**WHAT YOU ARE ASKED TO DO**
Reproduce word for word, from the entries below, the line with "The height and width of the screenshot is (764, 1260).", the line with "Given: Select the", and every line between them, and nothing more.
:: DATA
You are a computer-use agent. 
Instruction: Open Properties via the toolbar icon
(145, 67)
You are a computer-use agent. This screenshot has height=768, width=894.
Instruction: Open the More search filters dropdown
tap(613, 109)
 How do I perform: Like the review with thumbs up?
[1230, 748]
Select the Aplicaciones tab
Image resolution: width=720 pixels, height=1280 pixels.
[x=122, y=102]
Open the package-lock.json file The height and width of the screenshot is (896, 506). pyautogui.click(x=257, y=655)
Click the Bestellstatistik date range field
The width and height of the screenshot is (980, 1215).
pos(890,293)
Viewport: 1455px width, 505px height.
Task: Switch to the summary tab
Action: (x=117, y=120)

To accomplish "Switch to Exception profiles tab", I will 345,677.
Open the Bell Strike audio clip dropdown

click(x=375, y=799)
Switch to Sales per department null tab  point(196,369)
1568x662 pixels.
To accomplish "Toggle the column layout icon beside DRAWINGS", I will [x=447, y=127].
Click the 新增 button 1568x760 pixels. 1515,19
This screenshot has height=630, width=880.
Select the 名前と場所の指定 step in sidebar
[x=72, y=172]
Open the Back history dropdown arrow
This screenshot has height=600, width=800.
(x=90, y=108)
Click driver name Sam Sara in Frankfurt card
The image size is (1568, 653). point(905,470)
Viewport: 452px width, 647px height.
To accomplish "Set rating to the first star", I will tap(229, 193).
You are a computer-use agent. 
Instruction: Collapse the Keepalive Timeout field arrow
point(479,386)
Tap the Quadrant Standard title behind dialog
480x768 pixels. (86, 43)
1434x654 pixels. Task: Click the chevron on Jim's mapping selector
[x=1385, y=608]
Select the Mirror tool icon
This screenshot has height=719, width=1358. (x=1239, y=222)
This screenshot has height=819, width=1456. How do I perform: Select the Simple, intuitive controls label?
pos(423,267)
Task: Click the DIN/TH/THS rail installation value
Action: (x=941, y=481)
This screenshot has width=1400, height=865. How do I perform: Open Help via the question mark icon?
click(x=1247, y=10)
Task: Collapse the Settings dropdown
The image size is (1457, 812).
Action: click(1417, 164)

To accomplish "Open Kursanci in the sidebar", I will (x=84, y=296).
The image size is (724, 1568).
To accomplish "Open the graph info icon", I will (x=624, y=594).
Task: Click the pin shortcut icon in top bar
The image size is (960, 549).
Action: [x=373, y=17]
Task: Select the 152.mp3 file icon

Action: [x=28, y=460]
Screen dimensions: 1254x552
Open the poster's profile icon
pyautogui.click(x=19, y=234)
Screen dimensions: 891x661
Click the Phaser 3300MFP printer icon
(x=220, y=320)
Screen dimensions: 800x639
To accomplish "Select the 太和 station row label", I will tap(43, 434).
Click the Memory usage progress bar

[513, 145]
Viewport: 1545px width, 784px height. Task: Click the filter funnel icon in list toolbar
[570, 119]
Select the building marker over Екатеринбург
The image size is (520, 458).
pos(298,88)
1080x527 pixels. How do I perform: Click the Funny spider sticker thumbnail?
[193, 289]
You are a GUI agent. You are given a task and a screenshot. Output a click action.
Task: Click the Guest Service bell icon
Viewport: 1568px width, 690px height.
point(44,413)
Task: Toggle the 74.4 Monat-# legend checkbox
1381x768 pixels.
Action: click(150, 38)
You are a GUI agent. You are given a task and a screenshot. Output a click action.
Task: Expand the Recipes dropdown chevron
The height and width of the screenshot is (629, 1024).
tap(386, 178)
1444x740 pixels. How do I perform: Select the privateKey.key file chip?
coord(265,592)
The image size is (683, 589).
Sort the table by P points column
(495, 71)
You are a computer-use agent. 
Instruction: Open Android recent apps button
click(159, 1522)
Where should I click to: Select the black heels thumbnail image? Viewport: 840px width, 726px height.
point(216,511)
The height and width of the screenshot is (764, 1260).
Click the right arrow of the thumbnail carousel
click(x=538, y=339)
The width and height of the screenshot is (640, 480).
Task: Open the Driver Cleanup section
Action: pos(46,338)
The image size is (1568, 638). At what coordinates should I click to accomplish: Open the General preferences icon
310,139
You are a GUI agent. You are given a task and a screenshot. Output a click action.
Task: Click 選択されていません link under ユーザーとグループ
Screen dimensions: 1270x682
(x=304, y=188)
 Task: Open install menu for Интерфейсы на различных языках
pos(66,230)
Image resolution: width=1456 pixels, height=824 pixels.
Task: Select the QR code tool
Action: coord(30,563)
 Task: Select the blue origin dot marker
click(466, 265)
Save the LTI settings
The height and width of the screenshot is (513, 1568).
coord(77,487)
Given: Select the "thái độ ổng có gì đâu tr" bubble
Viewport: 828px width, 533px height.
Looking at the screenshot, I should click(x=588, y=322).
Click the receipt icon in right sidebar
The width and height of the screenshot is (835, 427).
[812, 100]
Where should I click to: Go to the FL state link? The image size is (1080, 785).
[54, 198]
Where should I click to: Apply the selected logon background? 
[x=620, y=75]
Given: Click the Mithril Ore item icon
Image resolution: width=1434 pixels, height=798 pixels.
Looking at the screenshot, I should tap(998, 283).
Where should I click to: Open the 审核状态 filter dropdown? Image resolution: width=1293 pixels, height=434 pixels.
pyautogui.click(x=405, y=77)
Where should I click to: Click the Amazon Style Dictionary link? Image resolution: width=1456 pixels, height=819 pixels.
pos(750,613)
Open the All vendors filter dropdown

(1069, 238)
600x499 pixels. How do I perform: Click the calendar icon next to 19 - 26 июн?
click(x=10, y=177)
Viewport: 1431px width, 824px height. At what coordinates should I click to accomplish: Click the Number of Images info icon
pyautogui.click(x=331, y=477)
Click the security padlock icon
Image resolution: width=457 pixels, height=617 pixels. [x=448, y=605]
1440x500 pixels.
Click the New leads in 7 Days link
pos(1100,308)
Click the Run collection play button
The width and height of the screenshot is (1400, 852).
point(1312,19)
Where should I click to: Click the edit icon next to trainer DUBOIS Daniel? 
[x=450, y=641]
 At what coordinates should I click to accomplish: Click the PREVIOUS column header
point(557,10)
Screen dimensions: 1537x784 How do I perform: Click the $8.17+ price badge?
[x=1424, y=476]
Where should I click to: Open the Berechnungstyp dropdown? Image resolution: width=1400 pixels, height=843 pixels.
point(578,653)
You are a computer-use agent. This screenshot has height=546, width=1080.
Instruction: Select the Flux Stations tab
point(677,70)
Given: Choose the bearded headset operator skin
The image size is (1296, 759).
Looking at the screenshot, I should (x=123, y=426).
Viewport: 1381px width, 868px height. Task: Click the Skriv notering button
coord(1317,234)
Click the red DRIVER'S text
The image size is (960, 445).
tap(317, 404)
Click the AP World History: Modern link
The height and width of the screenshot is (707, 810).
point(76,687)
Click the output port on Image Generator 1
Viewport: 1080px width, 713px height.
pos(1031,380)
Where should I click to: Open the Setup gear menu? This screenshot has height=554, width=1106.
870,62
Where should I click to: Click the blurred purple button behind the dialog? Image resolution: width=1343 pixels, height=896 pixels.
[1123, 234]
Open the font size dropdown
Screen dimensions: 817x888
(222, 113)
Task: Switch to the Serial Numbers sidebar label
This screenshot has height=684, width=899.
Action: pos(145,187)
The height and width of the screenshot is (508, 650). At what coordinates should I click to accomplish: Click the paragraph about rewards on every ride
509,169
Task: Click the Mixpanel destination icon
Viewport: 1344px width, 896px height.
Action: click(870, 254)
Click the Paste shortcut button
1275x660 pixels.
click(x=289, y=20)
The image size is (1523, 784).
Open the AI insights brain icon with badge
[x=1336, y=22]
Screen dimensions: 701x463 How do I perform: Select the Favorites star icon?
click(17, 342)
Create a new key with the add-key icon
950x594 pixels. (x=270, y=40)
::::
**OUTPUT BELOW**
The height and width of the screenshot is (764, 1260).
Click the right arrow of the thumbnail carousel
click(x=538, y=339)
The width and height of the screenshot is (640, 480).
Task: Open the Driver Cleanup section
Action: pos(46,338)
The image size is (1568, 638). At what coordinates should I click to accomplish: Open the General preferences icon
310,139
You are a GUI agent. You are given a task and a screenshot. Output a click action.
Task: Click 選択されていません link under ユーザーとグループ
Screen dimensions: 1270x682
(x=304, y=188)
 Task: Open install menu for Интерфейсы на различных языках
pos(66,230)
Image resolution: width=1456 pixels, height=824 pixels.
Task: Select the QR code tool
Action: coord(30,563)
 Task: Select the blue origin dot marker
click(466, 265)
Save the LTI settings
The height and width of the screenshot is (513, 1568).
coord(77,487)
Given: Select the "thái độ ổng có gì đâu tr" bubble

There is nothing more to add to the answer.